Most important: only those who signed up on the barcamp wiki page before we closed registrations are currently down to attend. If you only joined the Facebook group or the Google group then I’m sorry, at the moment you’re not on the list. You can apply to join the reserve list but I cannot at this stage guarantee you’ll get a place

If you ARE on the wiki list, then you need to check the page. A special email account has been set up that you need to send a message to. In return, we’ll check your name against our list and send you a ticket that will get you through the door at Google on the day. If you are on the wiki but you don’t email us by close of play next Wednesday (23rd) then we will give your place to someone on the reserve list. We’ve been forced to do this because we don’t have everyone’s email addresses.

That pretty wraps up this message. Hoping to post over the next few days one of the other reasons why I haven’t been updating this blog much over the last few weeks….

Gov Barcamp is coming together at last

BarcampUKGovweb logo

After much running around, fingers crossed, and baited breath, the barcamp is finally starting to look like a proper event. I’ve had quite a few messages recently asking for updates on the organisational details for barcamp, I’m sorry I’ve not been able to confirm things before now.

So, let me tell you that:

  1. The event is going to run on one day only – Saturday 26th January from about 9.15am until 5pm (and maybe afterwards for a drink or two)
  2. Google has kindly agreed to host the event (small company, you may have heard of them… 🙂 ). This is particularly excellent news given many public sector organisations’ involvement with them to improve searchability of their content, use of YouTube to publish video etc. Its a great fit.
  3. To help the many barcamp virgins across government (me included), and based on the areas of interest indicated plus subsequent conversations I and others have had leading up to the event, we are suggesting a structure for the day based on five rough ‘streams’ of interest. These are:
  • Creating web strategy – government-wide, organisational, channel/initative etc – a vision for future government web
  • New platforms and technologies – e.g. use of data, semantic web etc
  • New channels – how to use blogging platforms, YouTube etc, case studies of usage across government
  • Using social media tools in your organisation – practical stuff around requirements, guidelines, engagement, governance, getting approval
  • Government vs the private sector – lessons we can share, approaches to collaboration, what is good and bad about our sector etc

These streams are not meant to be prescriptive but designed to give a framework around which you can decide where and how you can contribute to the days’ success.

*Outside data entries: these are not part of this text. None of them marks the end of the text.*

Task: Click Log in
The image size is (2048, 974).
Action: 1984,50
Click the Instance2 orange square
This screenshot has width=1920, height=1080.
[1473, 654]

There are currently around 75-80 participants signed up to the event. With 25 slots in the day, it means that at least three individuals can be involved in the running of each session. Hopefully this reduces the pressure on some of the participants to contribute and will encourage collaboration amongst everyone attending.

If you are planning to attend, and you haven’t yet joined the Google group (thanks Dave) set up for the event, I encourage you to do so now.  What you need to do now over the next week is indicate what you plan to contribute to the day and identify others via the Google group who you could share a session with.

The nature of the discussion forum means that we can all peer review each other’s ideas and between all of us we should be able to collaboratively create and shape a schedule for the whole event fairly easily.

The number of people who have already indicated they wish to participate is now quite large (but what a cast!) and we may have to limit entry to the event to those  who are actively contributing to the day. So please begin the conversation as soon as possible.

As we get closer to the day, please update the schedule on the barcamp wiki page with your proposed session(s). Ideally we’d like to get that all finalised before Friday 18th January.

If you are a government webby, and still haven’t decided whether to come, hopefully the details above are enough to convince you. I can’t emphasise enough how important it is to have a good mix of those working inside the government web sector, as well as all the great people around and outside our work.